Query not matched with the answer (non-monotone PCAP)
It seems that dns-collector
when matching a DNS query with a DNS answer doesn't rely on packet timestamp but rather on the packets order in PCAP file. Such an approach results in severe data inconsistencies in impala database (many NULL values).
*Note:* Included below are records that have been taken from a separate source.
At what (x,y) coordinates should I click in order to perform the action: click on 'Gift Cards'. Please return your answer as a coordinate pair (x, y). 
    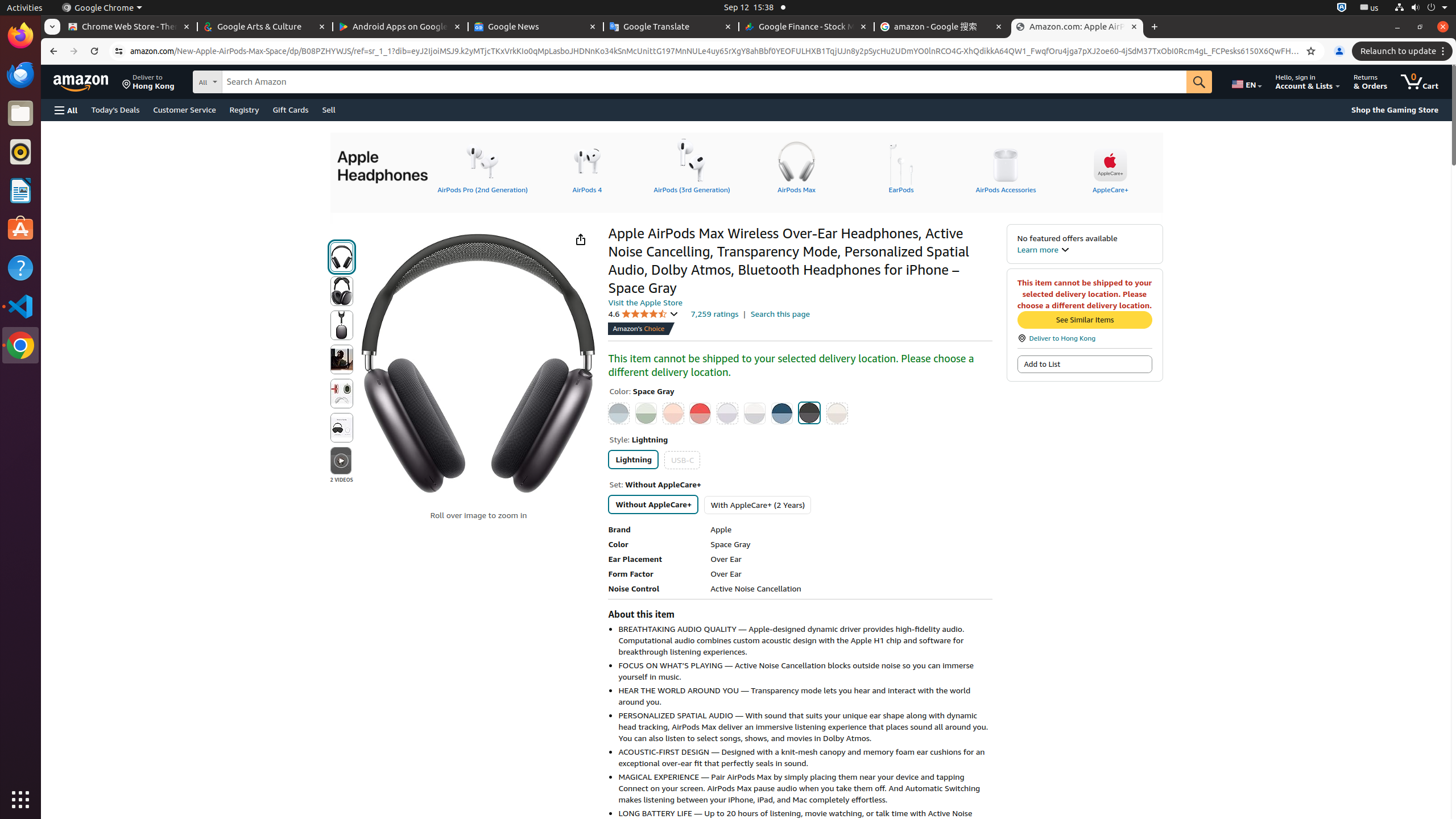
    Looking at the image, I should click on (289, 109).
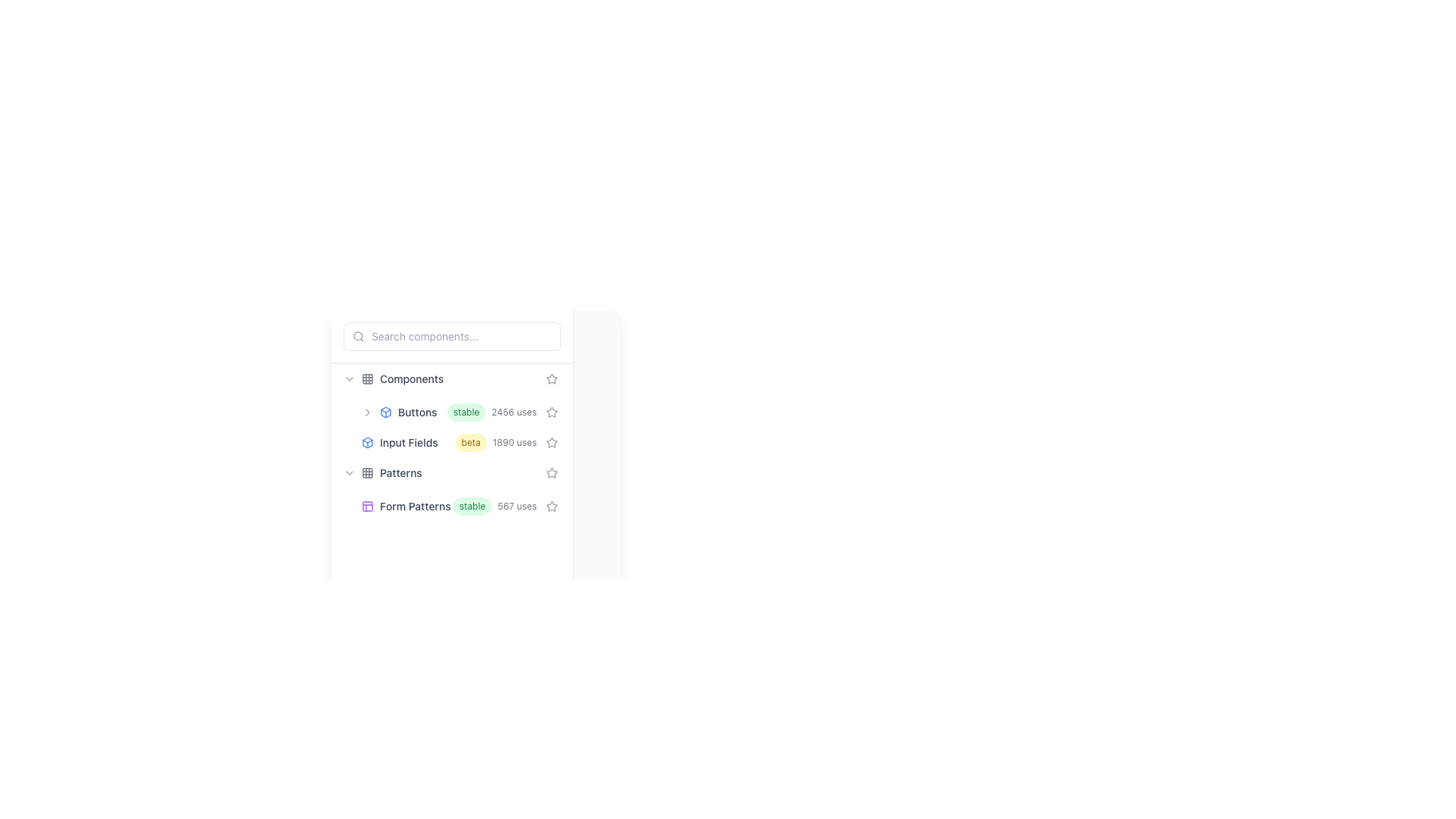 The height and width of the screenshot is (819, 1456). Describe the element at coordinates (408, 442) in the screenshot. I see `text of the label that identifies the 'Input Fields' group, which is centered horizontally and vertically within the group, located just to the right of a blue icon` at that location.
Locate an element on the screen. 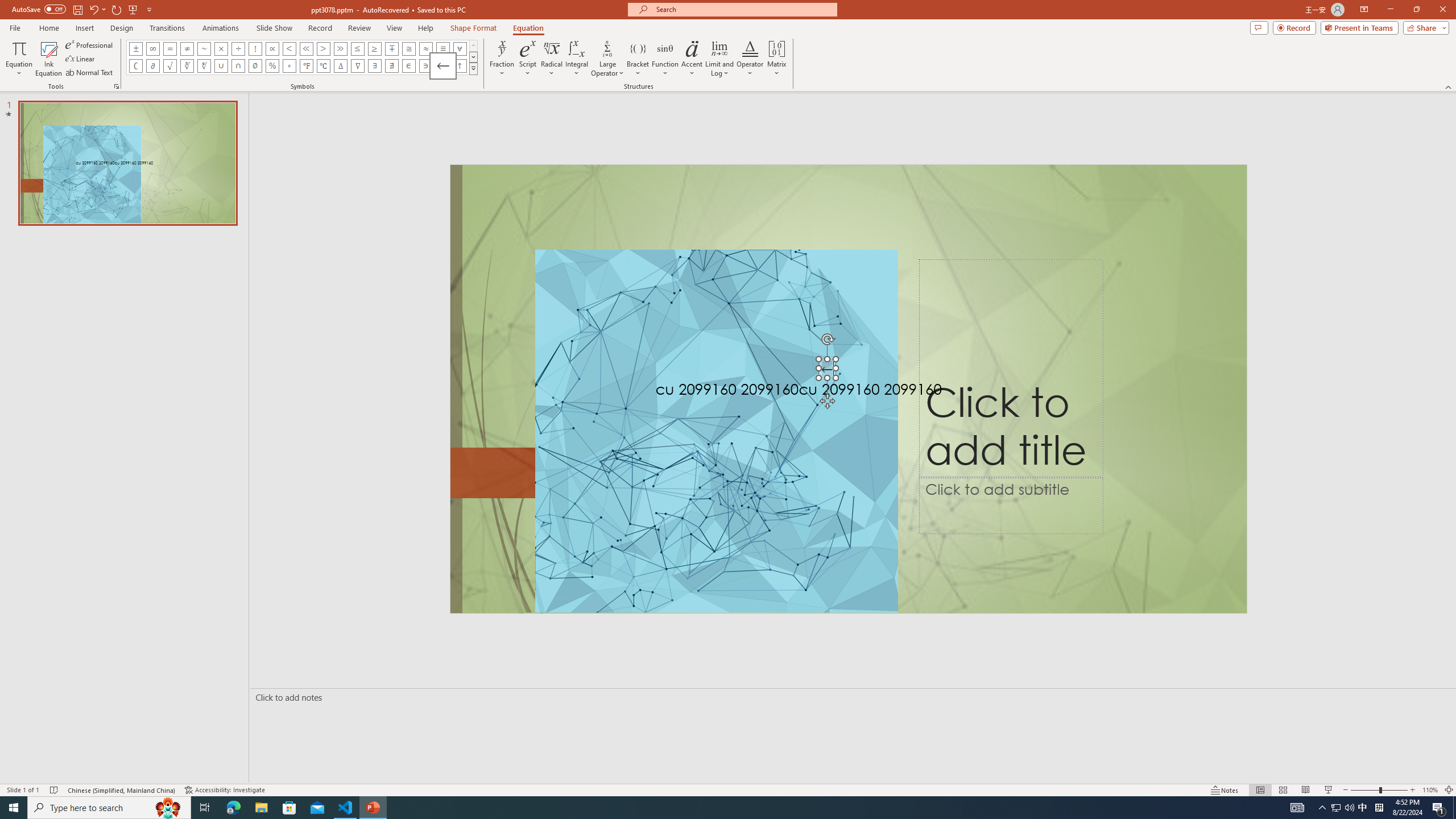 Image resolution: width=1456 pixels, height=819 pixels. 'Equation Symbol Empty Set' is located at coordinates (255, 65).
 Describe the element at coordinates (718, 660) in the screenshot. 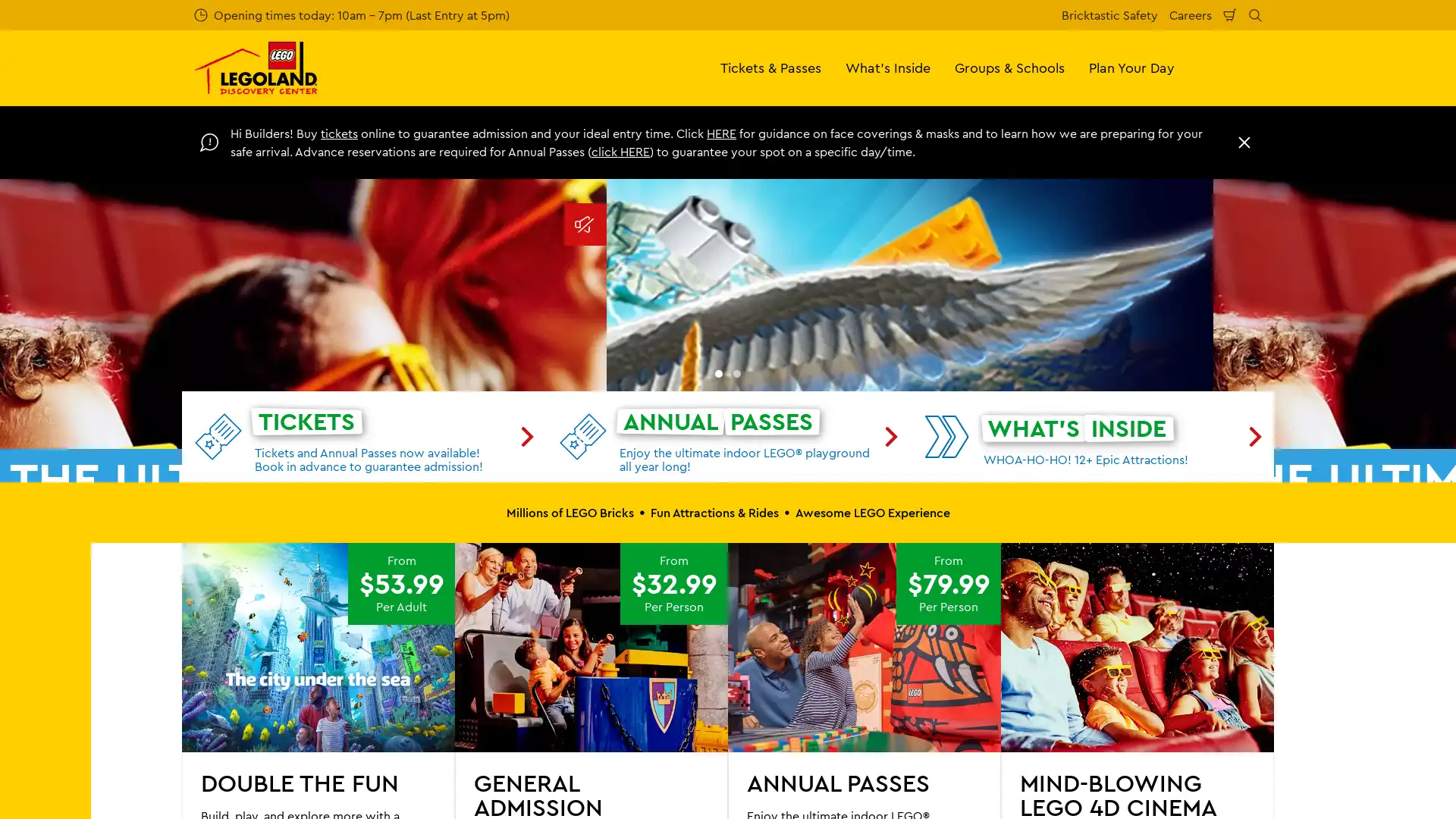

I see `Go to slide 1` at that location.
The problem was described below basing on the query for a domain name beardmens.cz
observed in PCAP for dns-s-02
server. Although the timestamp indicates that a query was observed first (before the answer), under certain circumstances it may be stored in a PCAP file in reverse order:
$ tshark -t e -r dns-s-02.20180618.075500.008305 'dns.qry.name=="beardmens.cz"'
1568 1529308502.421889 194.0.13.1 → 138.68.242.82 DNS 774 Standard query response 0x9172 No such name NS beardmens.cz NSEC3 RRSIG NSEC3 RRSIG NSEC3 RRSIG SOA a.ns.nic.cz RRSIG OPT
1645 1529308502.421780 138.68.242.82 → 194.0.13.1 DNS 69 Standard query 0x9172 NS beardmens.cz OPT
For such an input dns-collector
produces two separate rows in CSV file (unmatched query + unmatched answer) what is not correct:
$ grep beardmens.cz preproc/dns-s-02/dns-s-02.20180618.075500.008305.csv
1529308502.421889|||746||774|138.68.242.82|33572|194.0.13.1|53|17|4|64||37234|2|1|0|3|1|0||0||0||beardmens.cz.|0|1|8||||||\N|\N|\N|\N|\N|\N
1529308502.421780||41||69||138.68.242.82|33572|194.0.13.1|53|17|4|54|15390|37234|2|1|0||||0||0||1|beardmens.cz.||||0|4096|1|||\N|\N|\N|\N|\N|
To compare, a pcap-to-parquet tool provided with entrada system produces proper output (query matched with the answer).